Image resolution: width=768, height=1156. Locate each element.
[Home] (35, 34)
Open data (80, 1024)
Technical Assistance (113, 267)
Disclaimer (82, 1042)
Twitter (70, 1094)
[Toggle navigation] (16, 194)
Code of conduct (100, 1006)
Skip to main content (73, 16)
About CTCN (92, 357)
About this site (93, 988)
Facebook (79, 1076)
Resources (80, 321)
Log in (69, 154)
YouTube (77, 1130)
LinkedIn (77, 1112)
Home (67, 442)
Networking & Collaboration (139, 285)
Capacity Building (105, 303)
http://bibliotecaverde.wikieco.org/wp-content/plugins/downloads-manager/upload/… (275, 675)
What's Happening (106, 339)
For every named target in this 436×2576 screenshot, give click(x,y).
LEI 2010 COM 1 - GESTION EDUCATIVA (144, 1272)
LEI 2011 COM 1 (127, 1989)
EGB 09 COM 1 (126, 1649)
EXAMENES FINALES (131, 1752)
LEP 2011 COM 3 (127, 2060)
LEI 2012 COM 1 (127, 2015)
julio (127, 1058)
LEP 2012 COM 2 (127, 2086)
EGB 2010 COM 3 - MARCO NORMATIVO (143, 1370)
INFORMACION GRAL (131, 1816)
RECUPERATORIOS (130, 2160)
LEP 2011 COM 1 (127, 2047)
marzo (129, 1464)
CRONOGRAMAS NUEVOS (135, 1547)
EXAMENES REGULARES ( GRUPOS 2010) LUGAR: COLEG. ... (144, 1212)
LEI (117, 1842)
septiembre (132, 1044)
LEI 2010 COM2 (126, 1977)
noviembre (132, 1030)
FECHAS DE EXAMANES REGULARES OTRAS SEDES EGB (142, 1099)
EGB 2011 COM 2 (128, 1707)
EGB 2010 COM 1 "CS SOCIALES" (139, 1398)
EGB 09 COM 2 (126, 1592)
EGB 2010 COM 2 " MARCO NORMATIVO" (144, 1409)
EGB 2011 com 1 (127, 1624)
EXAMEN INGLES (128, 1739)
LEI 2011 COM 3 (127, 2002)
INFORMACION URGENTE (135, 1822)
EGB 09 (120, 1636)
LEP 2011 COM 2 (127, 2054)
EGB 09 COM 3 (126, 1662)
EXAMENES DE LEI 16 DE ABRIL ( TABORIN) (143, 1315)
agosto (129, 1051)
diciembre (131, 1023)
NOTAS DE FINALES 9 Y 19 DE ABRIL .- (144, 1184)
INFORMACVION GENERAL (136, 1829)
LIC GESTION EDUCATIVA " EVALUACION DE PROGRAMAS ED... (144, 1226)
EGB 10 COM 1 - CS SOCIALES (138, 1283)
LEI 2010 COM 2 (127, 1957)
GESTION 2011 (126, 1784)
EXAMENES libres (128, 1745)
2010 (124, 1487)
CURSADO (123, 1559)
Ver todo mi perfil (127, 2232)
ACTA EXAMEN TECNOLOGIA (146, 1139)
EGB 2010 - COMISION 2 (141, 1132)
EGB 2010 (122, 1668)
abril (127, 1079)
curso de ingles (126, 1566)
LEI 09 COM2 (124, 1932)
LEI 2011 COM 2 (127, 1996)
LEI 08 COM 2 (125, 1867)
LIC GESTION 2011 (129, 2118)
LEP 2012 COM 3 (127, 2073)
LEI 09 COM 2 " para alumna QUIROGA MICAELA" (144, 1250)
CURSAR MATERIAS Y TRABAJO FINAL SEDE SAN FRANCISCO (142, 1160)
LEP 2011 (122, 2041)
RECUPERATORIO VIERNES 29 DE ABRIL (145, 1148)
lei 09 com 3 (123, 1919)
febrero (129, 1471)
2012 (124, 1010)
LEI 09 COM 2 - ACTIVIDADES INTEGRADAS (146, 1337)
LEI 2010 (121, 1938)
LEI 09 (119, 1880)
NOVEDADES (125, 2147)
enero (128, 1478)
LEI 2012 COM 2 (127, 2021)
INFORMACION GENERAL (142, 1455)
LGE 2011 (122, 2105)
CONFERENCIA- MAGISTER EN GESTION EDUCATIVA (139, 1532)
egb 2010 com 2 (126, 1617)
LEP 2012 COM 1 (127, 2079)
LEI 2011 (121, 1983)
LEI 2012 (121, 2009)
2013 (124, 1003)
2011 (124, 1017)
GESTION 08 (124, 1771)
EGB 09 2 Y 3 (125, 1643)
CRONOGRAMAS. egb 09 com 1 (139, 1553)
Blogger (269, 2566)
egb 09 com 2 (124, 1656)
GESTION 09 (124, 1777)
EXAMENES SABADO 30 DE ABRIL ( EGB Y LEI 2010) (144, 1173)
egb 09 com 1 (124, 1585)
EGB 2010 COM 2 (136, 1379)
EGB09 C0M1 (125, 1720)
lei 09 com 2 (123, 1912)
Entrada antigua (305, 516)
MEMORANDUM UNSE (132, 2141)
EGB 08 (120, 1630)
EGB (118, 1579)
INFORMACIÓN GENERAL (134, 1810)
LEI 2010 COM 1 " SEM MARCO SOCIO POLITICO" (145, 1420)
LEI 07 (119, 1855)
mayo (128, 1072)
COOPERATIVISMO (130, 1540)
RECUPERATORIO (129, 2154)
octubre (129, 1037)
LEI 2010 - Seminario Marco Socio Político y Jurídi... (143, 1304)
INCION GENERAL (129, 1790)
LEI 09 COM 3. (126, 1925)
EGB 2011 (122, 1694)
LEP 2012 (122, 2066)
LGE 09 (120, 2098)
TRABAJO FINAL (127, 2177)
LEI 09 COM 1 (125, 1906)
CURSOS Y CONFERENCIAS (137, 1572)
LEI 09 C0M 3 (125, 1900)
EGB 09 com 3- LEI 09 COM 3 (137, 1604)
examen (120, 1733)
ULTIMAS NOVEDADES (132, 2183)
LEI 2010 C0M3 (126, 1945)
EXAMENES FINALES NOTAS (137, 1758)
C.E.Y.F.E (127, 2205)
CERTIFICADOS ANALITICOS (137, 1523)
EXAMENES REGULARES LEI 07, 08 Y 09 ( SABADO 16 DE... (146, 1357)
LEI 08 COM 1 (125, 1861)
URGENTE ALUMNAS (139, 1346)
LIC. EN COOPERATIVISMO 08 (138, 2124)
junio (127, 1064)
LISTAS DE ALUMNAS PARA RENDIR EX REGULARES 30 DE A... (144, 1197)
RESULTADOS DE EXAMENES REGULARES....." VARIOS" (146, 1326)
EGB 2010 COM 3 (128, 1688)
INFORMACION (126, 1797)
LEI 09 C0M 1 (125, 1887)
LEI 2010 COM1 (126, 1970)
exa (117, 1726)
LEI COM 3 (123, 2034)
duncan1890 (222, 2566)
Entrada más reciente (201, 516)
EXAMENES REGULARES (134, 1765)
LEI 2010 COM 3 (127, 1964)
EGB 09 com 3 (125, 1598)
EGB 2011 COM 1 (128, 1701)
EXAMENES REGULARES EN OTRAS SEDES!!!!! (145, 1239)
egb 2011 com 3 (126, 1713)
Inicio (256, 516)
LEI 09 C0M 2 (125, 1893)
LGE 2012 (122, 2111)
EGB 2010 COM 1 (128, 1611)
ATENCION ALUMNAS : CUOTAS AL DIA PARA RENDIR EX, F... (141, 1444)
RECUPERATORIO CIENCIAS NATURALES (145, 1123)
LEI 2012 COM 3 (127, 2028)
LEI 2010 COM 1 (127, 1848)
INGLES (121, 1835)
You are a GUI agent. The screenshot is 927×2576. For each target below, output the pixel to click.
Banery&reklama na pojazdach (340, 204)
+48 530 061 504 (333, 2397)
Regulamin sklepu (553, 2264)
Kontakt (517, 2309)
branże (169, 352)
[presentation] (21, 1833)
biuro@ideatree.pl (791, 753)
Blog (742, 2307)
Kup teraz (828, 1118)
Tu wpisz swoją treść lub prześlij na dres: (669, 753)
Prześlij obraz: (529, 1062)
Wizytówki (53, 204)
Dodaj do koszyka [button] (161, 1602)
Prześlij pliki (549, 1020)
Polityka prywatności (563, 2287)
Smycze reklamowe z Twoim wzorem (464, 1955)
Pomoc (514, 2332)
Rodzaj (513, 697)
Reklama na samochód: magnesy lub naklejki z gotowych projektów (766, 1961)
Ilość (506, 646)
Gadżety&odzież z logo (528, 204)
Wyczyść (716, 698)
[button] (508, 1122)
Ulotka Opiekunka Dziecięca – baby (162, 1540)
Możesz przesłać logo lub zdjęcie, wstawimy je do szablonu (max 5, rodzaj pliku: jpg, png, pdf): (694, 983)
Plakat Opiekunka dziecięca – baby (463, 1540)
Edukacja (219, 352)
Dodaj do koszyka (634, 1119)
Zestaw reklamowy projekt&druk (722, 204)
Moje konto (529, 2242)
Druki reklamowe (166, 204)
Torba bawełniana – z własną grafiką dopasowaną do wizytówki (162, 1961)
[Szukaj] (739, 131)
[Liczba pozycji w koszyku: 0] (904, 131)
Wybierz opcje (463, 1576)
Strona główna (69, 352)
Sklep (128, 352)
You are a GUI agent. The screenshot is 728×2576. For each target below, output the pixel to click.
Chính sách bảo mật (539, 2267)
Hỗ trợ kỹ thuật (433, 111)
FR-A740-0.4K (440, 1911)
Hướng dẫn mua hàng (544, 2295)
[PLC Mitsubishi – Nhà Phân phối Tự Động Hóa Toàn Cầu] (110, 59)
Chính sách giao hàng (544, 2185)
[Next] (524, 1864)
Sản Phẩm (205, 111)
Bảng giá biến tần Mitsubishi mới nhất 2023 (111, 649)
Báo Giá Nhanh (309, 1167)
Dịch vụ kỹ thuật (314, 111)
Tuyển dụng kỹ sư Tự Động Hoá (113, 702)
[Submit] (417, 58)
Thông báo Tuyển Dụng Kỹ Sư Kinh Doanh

_WHAT TO PRODUCE_
In the listing above, find the line with "EXAMENES FINALES (131, 1752)" and the line with "LGE 2011 (122, 2105)". Output those two lines and every line between them, exactly as written.

_FINAL ANSWER_
EXAMENES FINALES (131, 1752)
LEP 2011 COM 3 (127, 2060)
LEI 2012 COM 1 (127, 2015)
julio (127, 1058)
LEP 2012 COM 2 (127, 2086)
EGB 2010 COM 3 - MARCO NORMATIVO (143, 1370)
INFORMACION GRAL (131, 1816)
RECUPERATORIOS (130, 2160)
LEP 2011 COM 1 (127, 2047)
marzo (129, 1464)
CRONOGRAMAS NUEVOS (135, 1547)
EXAMENES REGULARES ( GRUPOS 2010) LUGAR: COLEG. ... (144, 1212)
LEI (117, 1842)
septiembre (132, 1044)
LEI 2010 COM2 (126, 1977)
noviembre (132, 1030)
FECHAS DE EXAMANES REGULARES OTRAS SEDES EGB (142, 1099)
EGB 2011 COM 2 (128, 1707)
EGB 2010 COM 1 "CS SOCIALES" (139, 1398)
EGB 09 COM 2 (126, 1592)
EGB 2010 COM 2 " MARCO NORMATIVO" (144, 1409)
EGB 2011 com 1 (127, 1624)
EXAMEN INGLES (128, 1739)
LEI 2011 COM 3 (127, 2002)
INFORMACION URGENTE (135, 1822)
EGB 09 (120, 1636)
LEP 2011 COM 2 (127, 2054)
EGB 09 COM 3 (126, 1662)
EXAMENES DE LEI 16 DE ABRIL ( TABORIN) (143, 1315)
agosto (129, 1051)
diciembre (131, 1023)
NOTAS DE FINALES 9 Y 19 DE ABRIL .- (144, 1184)
INFORMACVION GENERAL (136, 1829)
LIC GESTION EDUCATIVA " EVALUACION DE PROGRAMAS ED... (144, 1226)
EGB 10 COM 1 - CS SOCIALES (138, 1283)
LEI 2010 COM 2 (127, 1957)
GESTION 2011 (126, 1784)
EXAMENES libres (128, 1745)
2010 (124, 1487)
CURSADO (123, 1559)
Ver todo mi perfil (127, 2232)
ACTA EXAMEN TECNOLOGIA (146, 1139)
EGB 2010 - COMISION 2 (141, 1132)
EGB 2010 (122, 1668)
abril (127, 1079)
curso de ingles (126, 1566)
LEI 09 COM2 (124, 1932)
LEI 2011 COM 2 (127, 1996)
LEI 08 COM 2 (125, 1867)
LIC GESTION 2011 (129, 2118)
LEP 2012 COM 3 (127, 2073)
LEI 09 COM 2 " para alumna QUIROGA MICAELA" (144, 1250)
CURSAR MATERIAS Y TRABAJO FINAL SEDE SAN FRANCISCO (142, 1160)
LEP 2011 (122, 2041)
RECUPERATORIO VIERNES 29 DE ABRIL (145, 1148)
lei 09 com 3 (123, 1919)
febrero (129, 1471)
2012 (124, 1010)
LEI 09 COM 2 - ACTIVIDADES INTEGRADAS (146, 1337)
LEI 2010 (121, 1938)
LEI 09 (119, 1880)
NOVEDADES (125, 2147)
enero (128, 1478)
LEI 2012 COM 2 (127, 2021)
INFORMACION GENERAL (142, 1455)
LGE 2011 (122, 2105)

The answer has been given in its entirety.